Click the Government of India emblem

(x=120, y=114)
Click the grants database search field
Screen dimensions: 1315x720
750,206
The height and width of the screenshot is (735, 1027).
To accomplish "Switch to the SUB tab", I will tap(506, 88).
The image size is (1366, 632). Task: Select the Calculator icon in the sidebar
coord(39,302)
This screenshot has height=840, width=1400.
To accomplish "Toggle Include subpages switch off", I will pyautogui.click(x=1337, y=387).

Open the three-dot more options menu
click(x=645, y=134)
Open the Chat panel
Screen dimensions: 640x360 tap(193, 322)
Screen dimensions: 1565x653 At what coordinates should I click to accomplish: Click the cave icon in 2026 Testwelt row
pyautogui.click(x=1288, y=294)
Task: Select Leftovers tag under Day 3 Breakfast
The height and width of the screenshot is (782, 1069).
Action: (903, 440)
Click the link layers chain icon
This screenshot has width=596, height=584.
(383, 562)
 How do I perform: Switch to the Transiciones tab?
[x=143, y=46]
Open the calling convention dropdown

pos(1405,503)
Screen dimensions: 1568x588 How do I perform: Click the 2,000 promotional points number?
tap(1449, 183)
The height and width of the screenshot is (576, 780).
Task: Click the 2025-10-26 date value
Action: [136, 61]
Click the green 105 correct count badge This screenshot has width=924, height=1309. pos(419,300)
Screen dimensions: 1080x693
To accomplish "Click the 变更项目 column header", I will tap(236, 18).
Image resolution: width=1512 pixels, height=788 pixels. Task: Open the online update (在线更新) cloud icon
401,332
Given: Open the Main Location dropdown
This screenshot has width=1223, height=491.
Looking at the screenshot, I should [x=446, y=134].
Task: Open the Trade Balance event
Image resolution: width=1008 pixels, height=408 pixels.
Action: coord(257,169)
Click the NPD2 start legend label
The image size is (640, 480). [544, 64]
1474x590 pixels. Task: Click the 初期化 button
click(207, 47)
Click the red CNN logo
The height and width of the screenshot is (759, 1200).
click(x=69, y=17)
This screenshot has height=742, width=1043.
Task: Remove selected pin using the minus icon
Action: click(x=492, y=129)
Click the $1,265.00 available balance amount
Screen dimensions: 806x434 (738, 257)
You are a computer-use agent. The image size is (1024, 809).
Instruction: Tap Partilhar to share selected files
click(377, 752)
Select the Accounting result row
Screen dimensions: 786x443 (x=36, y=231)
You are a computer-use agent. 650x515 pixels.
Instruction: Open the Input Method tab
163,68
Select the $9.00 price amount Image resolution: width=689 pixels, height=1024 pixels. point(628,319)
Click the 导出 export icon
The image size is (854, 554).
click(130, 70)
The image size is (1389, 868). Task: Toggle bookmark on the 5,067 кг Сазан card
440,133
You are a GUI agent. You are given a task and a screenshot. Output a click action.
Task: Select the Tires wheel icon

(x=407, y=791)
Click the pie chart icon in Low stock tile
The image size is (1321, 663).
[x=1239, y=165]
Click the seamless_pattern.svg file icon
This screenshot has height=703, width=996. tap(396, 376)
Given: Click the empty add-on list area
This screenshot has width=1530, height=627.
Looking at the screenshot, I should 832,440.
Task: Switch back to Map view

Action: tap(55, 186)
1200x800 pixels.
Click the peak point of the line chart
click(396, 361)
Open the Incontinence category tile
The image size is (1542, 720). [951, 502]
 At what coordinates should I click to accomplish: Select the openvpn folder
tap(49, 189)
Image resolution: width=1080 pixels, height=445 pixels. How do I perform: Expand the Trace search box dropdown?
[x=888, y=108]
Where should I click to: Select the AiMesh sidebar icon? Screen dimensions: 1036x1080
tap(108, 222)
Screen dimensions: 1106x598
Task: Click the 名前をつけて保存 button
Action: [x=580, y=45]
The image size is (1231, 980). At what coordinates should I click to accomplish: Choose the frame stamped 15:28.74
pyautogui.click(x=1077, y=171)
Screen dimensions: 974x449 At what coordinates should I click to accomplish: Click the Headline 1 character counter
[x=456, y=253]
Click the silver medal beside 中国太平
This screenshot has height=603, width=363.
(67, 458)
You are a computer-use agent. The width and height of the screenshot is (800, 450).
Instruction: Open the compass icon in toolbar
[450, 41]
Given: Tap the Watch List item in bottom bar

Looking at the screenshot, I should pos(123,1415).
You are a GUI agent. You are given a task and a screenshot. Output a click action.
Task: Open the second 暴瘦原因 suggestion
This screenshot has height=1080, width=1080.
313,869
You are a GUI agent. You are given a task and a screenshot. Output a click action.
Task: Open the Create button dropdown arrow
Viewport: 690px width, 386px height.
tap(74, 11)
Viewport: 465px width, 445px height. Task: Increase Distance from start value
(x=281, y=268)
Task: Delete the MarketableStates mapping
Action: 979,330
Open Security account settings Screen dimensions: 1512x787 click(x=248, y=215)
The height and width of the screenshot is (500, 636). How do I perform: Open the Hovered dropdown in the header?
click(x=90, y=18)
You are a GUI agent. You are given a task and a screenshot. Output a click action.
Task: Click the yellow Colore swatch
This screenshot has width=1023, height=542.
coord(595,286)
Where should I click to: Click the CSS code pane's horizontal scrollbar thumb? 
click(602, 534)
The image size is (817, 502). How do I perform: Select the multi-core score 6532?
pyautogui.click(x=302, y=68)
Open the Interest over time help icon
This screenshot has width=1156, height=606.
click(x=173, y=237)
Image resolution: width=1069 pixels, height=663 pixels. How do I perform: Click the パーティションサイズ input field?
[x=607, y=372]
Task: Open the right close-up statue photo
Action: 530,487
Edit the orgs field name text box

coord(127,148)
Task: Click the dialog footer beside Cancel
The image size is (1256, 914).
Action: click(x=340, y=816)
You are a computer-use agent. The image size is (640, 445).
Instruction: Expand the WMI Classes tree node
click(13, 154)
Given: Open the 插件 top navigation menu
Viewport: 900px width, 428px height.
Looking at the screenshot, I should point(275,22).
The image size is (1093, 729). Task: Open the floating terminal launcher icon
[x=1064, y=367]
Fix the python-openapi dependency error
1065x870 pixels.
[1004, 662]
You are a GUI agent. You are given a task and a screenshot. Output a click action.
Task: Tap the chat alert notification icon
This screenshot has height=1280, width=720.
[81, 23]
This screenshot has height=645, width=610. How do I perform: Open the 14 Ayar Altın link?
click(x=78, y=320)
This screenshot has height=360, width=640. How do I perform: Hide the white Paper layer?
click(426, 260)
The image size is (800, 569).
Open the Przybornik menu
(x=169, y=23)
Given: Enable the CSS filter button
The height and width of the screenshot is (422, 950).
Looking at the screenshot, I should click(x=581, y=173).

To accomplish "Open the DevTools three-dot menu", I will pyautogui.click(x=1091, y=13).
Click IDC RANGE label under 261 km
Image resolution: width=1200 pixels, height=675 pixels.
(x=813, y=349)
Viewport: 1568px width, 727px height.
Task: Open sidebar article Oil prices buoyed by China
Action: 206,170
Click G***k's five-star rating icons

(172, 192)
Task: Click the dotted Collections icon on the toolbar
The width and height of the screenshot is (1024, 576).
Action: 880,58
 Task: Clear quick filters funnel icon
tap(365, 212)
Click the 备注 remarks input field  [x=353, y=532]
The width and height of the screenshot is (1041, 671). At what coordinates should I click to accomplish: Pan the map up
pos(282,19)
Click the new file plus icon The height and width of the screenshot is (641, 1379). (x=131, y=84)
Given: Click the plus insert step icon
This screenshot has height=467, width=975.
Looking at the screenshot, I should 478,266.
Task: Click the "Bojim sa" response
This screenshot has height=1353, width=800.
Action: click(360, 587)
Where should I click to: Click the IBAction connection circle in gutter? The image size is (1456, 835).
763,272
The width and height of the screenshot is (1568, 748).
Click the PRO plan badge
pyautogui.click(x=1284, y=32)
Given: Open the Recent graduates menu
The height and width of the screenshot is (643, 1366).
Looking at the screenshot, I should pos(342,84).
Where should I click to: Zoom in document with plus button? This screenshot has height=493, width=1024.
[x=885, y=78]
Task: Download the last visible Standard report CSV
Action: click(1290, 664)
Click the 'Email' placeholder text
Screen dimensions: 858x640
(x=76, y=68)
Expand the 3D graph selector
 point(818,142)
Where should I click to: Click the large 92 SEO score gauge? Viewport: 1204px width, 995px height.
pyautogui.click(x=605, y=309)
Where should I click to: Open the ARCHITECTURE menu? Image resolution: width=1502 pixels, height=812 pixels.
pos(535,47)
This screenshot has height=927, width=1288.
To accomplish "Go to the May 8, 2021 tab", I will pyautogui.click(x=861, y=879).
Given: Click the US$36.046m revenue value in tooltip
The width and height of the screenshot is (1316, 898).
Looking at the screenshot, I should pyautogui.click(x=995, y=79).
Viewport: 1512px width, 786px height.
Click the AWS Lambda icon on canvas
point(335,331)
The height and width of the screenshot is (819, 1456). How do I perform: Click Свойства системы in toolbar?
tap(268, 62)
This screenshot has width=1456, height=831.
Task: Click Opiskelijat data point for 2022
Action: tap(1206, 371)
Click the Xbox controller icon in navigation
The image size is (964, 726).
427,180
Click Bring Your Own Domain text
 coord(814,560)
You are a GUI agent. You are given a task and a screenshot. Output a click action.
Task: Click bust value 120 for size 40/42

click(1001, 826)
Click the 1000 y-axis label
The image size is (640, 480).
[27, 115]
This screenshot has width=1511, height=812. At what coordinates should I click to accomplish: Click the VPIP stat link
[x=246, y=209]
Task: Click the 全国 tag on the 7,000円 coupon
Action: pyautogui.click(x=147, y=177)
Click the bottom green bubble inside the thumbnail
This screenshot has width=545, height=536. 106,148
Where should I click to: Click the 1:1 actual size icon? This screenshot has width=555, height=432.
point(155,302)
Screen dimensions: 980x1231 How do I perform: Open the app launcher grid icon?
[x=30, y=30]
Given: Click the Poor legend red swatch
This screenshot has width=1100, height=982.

......

▸ WHAT TO DO: Reproduce verbatim the lines of the material from the line containing "Click the 1000 y-axis label" through the line containing "point(155,302)", inclusive.

▸ RESPONSE TO THE TASK:
Click the 1000 y-axis label
The image size is (640, 480).
[27, 115]
This screenshot has width=1511, height=812. At what coordinates should I click to accomplish: Click the VPIP stat link
[x=246, y=209]
Task: Click the 全国 tag on the 7,000円 coupon
Action: pyautogui.click(x=147, y=177)
Click the bottom green bubble inside the thumbnail
This screenshot has width=545, height=536. 106,148
Where should I click to: Click the 1:1 actual size icon? This screenshot has width=555, height=432.
point(155,302)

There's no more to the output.